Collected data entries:
Content starts

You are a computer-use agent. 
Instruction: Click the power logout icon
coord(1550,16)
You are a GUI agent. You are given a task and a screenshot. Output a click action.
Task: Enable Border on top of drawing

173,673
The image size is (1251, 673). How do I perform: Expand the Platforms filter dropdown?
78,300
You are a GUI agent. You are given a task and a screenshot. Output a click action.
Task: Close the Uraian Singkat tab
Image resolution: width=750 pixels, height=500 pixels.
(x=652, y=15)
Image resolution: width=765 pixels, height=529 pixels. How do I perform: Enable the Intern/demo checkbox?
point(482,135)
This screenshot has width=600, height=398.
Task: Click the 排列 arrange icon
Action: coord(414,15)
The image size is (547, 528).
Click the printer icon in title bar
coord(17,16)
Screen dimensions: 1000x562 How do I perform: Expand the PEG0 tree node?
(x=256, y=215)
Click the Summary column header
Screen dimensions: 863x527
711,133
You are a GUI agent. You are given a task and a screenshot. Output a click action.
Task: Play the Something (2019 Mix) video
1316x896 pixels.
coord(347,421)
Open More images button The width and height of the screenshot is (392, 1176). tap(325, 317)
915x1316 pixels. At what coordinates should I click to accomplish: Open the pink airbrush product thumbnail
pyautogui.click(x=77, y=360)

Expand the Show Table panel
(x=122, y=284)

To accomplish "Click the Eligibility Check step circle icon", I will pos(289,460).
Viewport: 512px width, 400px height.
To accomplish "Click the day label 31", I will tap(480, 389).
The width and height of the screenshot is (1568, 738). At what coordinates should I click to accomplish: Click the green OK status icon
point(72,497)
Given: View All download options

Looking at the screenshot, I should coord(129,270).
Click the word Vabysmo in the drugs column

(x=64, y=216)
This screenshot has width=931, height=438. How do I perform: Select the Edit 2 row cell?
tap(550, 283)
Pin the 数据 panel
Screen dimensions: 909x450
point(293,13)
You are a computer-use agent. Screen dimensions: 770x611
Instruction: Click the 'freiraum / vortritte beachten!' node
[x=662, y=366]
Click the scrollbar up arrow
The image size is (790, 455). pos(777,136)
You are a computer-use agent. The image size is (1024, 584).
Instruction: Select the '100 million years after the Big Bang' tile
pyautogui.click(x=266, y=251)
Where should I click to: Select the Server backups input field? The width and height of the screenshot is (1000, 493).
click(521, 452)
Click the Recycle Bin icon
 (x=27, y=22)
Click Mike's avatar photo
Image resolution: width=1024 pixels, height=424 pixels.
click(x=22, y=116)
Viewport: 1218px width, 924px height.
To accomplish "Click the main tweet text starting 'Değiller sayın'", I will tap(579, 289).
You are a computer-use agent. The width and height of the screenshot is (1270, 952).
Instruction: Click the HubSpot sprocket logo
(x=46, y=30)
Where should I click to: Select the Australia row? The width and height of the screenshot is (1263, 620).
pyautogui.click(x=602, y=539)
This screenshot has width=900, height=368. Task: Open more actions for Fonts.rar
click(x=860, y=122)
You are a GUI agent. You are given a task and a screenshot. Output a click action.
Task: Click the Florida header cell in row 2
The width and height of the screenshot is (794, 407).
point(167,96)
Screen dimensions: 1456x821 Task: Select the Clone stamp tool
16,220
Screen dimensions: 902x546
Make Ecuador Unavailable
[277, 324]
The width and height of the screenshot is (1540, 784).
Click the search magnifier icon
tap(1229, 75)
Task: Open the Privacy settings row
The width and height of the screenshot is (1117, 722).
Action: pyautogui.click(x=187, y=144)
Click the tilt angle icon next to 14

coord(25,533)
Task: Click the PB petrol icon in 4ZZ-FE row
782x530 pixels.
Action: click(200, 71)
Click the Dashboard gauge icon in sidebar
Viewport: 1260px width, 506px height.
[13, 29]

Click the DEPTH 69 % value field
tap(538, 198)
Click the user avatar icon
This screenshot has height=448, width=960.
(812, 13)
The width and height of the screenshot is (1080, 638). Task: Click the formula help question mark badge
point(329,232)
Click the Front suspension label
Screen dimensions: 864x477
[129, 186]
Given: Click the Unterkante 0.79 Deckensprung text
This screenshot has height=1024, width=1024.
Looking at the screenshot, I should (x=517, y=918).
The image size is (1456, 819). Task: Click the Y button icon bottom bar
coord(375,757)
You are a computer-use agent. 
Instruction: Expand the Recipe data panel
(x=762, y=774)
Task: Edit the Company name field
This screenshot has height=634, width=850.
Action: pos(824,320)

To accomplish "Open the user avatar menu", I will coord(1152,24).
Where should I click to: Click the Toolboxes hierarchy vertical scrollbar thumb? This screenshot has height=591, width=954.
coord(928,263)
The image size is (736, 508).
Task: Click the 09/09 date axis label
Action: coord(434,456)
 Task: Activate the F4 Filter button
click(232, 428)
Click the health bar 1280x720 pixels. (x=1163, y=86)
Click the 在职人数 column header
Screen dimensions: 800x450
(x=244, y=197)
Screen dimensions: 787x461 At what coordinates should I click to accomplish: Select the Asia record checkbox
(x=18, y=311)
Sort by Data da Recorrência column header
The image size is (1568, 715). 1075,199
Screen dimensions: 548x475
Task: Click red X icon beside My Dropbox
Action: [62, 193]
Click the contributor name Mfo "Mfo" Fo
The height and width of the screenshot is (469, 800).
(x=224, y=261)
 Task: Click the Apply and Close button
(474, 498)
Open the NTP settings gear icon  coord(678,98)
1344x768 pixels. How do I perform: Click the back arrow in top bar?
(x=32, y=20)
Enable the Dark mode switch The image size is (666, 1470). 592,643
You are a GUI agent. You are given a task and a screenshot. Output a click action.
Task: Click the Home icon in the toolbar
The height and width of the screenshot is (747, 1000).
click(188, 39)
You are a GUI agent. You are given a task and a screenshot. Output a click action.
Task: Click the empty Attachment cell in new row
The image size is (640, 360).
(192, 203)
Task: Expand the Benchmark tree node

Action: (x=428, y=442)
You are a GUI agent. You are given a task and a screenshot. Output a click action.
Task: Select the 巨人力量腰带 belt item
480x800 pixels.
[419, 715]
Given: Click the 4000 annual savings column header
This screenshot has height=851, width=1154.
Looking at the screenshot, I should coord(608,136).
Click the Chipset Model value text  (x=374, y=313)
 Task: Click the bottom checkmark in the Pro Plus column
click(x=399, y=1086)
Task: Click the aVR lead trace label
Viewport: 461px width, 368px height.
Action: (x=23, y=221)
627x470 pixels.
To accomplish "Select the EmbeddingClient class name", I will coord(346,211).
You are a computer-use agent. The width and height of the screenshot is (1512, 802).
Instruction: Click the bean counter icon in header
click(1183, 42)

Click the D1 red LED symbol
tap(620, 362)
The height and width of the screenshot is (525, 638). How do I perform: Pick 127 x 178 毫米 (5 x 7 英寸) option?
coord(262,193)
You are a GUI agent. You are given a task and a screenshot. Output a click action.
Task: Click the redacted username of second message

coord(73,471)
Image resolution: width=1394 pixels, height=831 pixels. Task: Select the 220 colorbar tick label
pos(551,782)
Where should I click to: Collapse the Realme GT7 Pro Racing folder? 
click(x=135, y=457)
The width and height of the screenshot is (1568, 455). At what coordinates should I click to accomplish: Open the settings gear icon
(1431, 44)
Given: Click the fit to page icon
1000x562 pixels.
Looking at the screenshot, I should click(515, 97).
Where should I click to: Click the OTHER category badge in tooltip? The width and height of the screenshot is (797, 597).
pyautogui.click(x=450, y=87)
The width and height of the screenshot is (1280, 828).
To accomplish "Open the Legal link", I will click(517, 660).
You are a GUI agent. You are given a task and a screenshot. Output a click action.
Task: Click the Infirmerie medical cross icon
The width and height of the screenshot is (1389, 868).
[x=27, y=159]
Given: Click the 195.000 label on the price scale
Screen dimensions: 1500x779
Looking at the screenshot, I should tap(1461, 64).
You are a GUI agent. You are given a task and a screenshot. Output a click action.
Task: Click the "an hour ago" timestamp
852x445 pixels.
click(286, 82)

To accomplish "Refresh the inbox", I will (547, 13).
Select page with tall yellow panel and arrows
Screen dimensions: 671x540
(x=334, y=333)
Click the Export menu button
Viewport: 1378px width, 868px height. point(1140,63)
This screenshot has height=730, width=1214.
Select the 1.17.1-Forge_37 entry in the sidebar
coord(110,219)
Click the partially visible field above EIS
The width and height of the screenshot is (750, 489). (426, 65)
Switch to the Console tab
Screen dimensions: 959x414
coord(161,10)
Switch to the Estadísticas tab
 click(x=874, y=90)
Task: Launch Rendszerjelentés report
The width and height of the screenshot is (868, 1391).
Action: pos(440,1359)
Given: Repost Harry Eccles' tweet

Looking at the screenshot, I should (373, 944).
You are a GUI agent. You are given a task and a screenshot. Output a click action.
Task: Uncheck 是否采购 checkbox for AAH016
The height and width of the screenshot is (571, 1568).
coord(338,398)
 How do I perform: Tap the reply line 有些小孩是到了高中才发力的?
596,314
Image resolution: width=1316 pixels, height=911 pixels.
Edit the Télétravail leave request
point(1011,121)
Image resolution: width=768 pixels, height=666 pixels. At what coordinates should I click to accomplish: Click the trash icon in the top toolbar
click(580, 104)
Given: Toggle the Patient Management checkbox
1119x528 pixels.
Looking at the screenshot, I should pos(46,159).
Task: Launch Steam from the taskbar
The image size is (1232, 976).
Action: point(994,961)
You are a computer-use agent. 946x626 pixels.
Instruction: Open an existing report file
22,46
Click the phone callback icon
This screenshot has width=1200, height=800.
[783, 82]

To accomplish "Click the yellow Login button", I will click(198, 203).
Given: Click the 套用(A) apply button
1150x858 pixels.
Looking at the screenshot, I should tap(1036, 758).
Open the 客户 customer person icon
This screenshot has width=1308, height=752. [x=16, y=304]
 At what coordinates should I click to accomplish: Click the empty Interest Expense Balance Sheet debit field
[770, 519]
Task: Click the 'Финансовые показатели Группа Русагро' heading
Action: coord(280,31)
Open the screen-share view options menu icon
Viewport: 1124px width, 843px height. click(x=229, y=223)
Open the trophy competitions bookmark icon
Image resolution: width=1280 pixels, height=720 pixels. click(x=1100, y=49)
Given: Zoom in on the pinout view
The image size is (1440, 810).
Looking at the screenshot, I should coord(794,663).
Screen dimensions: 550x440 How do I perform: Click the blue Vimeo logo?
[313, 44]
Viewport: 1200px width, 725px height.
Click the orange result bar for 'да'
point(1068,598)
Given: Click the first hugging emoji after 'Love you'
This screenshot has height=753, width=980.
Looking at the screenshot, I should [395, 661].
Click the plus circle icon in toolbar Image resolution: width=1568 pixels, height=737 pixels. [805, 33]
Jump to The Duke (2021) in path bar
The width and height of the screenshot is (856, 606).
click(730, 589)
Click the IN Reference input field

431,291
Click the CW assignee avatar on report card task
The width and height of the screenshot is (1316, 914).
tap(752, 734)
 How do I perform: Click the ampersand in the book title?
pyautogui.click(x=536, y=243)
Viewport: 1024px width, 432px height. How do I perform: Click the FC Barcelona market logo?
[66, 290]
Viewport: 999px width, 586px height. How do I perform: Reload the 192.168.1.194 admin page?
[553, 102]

Content ends

● **EXERCISE**:
Copy out, exactly and alone, the lines of the entries above between the ones holding "Click the phone callback icon" and "Viewport: 1200px width, 725px height.", inclusive.

● **RESULT FOR THIS EXERCISE**:
Click the phone callback icon
This screenshot has width=1200, height=800.
[783, 82]

To accomplish "Click the yellow Login button", I will click(198, 203).
Given: Click the 套用(A) apply button
1150x858 pixels.
Looking at the screenshot, I should tap(1036, 758).
Open the 客户 customer person icon
This screenshot has width=1308, height=752. [x=16, y=304]
 At what coordinates should I click to accomplish: Click the empty Interest Expense Balance Sheet debit field
[770, 519]
Task: Click the 'Финансовые показатели Группа Русагро' heading
Action: coord(280,31)
Open the screen-share view options menu icon
Viewport: 1124px width, 843px height. click(x=229, y=223)
Open the trophy competitions bookmark icon
Image resolution: width=1280 pixels, height=720 pixels. click(x=1100, y=49)
Given: Zoom in on the pinout view
The image size is (1440, 810).
Looking at the screenshot, I should coord(794,663).
Screen dimensions: 550x440 How do I perform: Click the blue Vimeo logo?
[313, 44]
Viewport: 1200px width, 725px height.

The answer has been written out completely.